Boosting external competitiveness will require costly, but necessary internal adjustment. With realistic prospects of euro adoption only in the medium-to-long term, such adjustment will likely involve a period of inflation below that of trading partners , slower growth in the near term, and ensuing bank balance sheet costs through higher nonperforming loans. This internal adjustment should be achieved through competitiveness-enhancing income policies relying on wage restraint, with public sector taking the lead, and through productivity-enhancing structural reforms.
Medium-term fiscal policy should aim to create adequate space for countercyclical maneuver, eliminate inefficiencies in spending, and ensure debt sustainability. Our estimates suggest that with unchanged policies, the fiscal balance of the general government would stay above 3.5 percent of GDP throughout the medium term, and public debt would rise to 44 percent of GDP by 2015. Taking into account the existing stock of contingent liabilities, total debt of the public sector would reach 60 percent of GDP. It would therefore be appropriate to pursue fiscal consolidation over the medium-term that would bring the overall fiscal balance to zero and put the public debt-to-GDP ratio on a downward trajectory. This would create room for countercyclical fiscal policy and reduce the risks associated with rising debt. In view of Croatia’s relatively high tax burden (including fees and charges), this adjustment should be primarily expenditure-based and supported by structural reforms.

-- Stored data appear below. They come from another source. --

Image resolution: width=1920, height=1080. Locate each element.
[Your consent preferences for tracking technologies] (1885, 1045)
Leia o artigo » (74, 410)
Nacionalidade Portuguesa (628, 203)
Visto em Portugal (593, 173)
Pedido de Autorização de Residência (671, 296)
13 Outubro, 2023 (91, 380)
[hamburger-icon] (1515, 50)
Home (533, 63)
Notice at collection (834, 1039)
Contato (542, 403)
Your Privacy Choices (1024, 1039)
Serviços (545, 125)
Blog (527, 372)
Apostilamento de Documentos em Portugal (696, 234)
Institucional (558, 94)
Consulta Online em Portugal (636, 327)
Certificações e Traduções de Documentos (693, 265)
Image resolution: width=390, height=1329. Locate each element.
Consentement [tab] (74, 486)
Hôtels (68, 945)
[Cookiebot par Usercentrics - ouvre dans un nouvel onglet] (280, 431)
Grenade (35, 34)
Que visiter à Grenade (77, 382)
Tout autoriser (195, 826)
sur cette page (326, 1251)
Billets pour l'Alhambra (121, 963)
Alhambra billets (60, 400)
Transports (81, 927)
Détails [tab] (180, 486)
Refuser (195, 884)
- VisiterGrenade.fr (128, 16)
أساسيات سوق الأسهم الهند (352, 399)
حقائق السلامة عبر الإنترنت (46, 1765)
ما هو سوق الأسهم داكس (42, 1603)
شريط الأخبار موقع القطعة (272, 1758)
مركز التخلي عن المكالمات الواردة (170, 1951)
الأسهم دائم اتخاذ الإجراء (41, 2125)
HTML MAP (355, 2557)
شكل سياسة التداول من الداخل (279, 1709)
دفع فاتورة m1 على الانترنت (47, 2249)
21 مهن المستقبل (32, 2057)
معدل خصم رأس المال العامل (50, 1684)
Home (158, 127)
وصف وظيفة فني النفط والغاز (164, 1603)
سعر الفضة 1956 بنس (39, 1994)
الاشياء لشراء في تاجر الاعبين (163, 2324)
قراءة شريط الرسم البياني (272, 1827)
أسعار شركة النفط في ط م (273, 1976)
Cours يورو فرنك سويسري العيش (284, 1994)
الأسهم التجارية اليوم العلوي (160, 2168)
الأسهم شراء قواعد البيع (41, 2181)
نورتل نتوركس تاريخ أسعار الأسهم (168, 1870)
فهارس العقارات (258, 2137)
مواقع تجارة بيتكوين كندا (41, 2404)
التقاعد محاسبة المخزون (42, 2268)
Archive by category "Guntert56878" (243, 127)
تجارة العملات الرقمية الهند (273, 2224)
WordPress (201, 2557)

The mission is encouraged that the principles of the Economic Recovery Program go to the heart of many of the reform areas outlined above. At this time, as the authorities are working on refining the parameters of the various measures, the fiscal and growth impact of the package cannot yet be quantified. We urge the authorities to frontload measures that would reduce public expenditure and improve efficiency of the economy. These include reducing the size of the public administration, completing reforms in pension, health and social assistance expenditures, stepping up privatization, and reforming the labor law to introduce greater labor market flexibility and participation. Only after implementing these reforms would there be room to reduce the tax burden of the economy, which should help to further stimulate long-term growth. The decision to adopt a Fiscal Responsibility Law is a move in the right direction, and we encourage the authorities to set the target at cyclically adjusted zero balance. We recognize that the success of the ERP will require considerable political consensus. Its timely execution would be key to instill market confidence.
The authorities’ medium-term strategy—anchored in EU accession—calls for a strong policy response to pave the way for a robust recovery. Croatia’s economic integration with the EU provides the country with an opportunity to speed up income convergence to the levels of advanced EU economies. Yet to reap this benefit and ensure high and sustainable economic growth in the long term, sound macroeconomic policies and wide-ranging structural reforms are required. When the global crisis unfolded, the authorities responded swiftly with measures to support financial stability. With a post-crisis scenario of lackluster growth and an increasing debt overhang, equal determination is needed in the implementation of policies to facilitate development of a more resilient economy.
We thank the authorities and all our interlocutors for the excellent cooperation and the constructive and friendly discussions we have had in the past two weeks.